The old adage, “God don’t make no junk”
would support such a significant change in our
personal, private and public/social/political attitudes! Rather than looking
for the “sin” in the act, we might begin by looking for the pain in the
individual in question, in custody, in our legal/criminal/social and cultural
view finder. Broken relationships, in our early lives, too often lead to
brokenness as the only expected and predicted outcomes in later years.
Short-sighted critical parenting, as compared with a vision of compassionate
support and remediation and rehabilitation, based less on the crime/criminal
and more on the whole person, both in our definition of the crimes and in our
pursuit of “justice” is already finding resonance among small segments of North
American culture.
This space calls on all decision-makers in
all organizations, including prisons, courts, legislatures, and organizations
that ‘support’ those in trouble with the law, especially the John Howard
Society and the Elizabeth Fry Society, school administrators, medical schools,
social work schools and especially religious leaders to examine critically
their individual and collective approaches to “wrong-doing” of all kinds and
varieties. Such a critical examination would focus not only on the public
fiscal costs of our current and historic approaches to the people who are found
to be doing “wrong” but also on the human costs to those very lives.

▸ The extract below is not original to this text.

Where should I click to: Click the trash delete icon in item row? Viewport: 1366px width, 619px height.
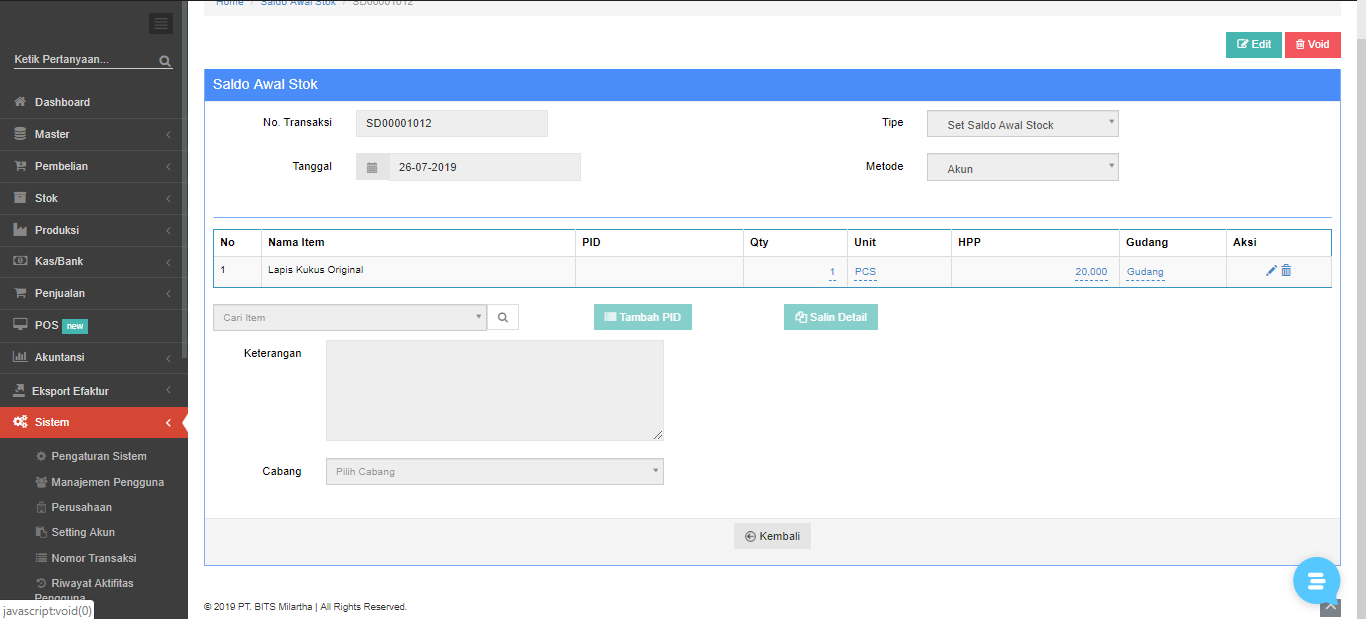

There is a new development finding air-time
and space in the United States entitled “treating Childhood Trauma” that begins
with what is termed an ACE test: “Adverse Childhood Experiences”.
The test asks ten questions primarily
focusing on the kind of family the child was raised in. “Were you physically
abused?” “Were you neglected?” “Did someone go to prison?” As reported by CBS’s
60 Minutes last night, the Centre for Disease Control, a high score on the ACE
test makes one five time as likely to be depressed and can cut life expectancy
by as much as twenty years. Dr. Bruce Perry, a psychiatrist with a doctorate in
neuroscience, declares on the program: If you have developmental trauma, the
truth is you’re going to be at risk for almost any kind of physical health,
mental health, social health problem that you can think of…That very same
sensitivity that makes you able to learn language just like that as a little
infant makes you highly vulnerable to chaos, threat, inconsistency
unpredictability and violence. And so children are much more sensitive to
developmental trauma than adults.
The program has been adopted through
substantive training of staff in an orphanage in Milwaukee WI, and spread to
the police department in that city.
Would that all professionals in the law
enforcement, social work, education, medical and spiritual fraternities
would/could be receptive to such an approach!
And would that potential significant shift
become normalized and available to the millions of needy children around the
world. North America would be a wonderful place to start.